Police had produced a photofit of a man seen in the area. Ann recognised the face but could not put a name to it – until after Sullivan’s arrest. When she told officers the person in the image was “one of the Irish lads who used to drink in our pub years ago”, she says they dismissed it. As she tells the podcast: “I’ve opened a box of frogs up, maybe. And they don’t want any more frogs to bounce out.”

“You know what the police are like,” she tells me. “They need someone to be up for it.” Ann, now 77, shared the information again after the force reopened the investigation in June 2023 and sent an officer to her door to collect her husband’s DNA, as part of a new wide-ranging campaign of DNA testing. She says the man she had recognised died in 1986, but suggests that because he had children, their samples could eliminate him from the inquiry.

The series also hears from an anonymous former Birkenhead criminal investigations detective who responded to an earlier sexual assault on Borough Road by requesting all the files relating to similar offences in the area, receiving two full boxes.

“Even at a glance, I was struck by the number and the seriousness of the assaults and rapes,” he says. “I couldn’t understand why there wasn’t already a focused investigation in place.”

“As I went through them, I could see that a number of the offences shared a similar pattern. Many occurred in and around Borough Road and the adjoining streets, and they were often in alleyways. There was a clear indication of escalating violence across a number of those attacks.”

■ SUPPLIED DATA ■
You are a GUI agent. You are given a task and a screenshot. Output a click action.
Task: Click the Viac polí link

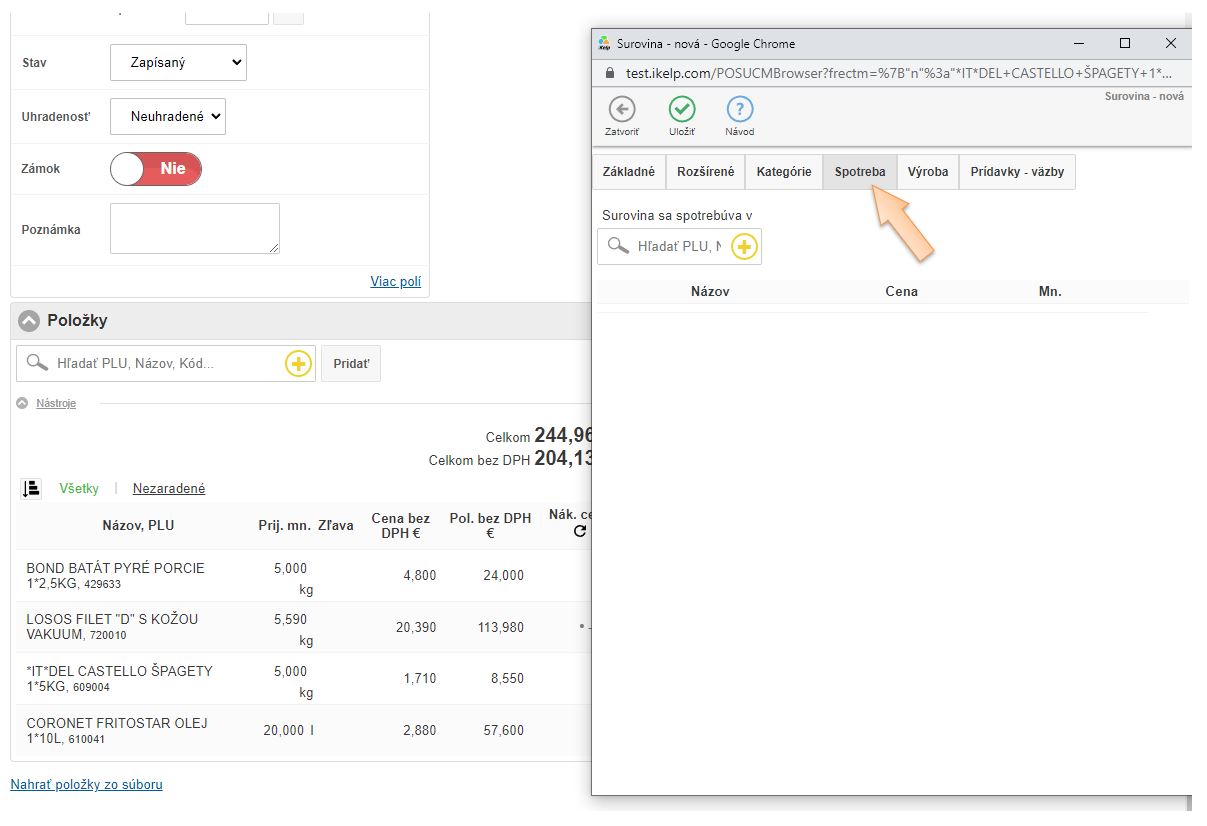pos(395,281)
...
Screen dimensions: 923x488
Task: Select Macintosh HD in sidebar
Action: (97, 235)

■ PROBLEM REQUIREMENTS ■
Answer these questions from the excerpted passage:
1. How old is Ann now?
2. In what month and year did the force reopen the investigation?
3. How many boxes of files did the former detective receive?

■ RESULT BELOW ■
1. 77
2. June 2023
3. Two full boxes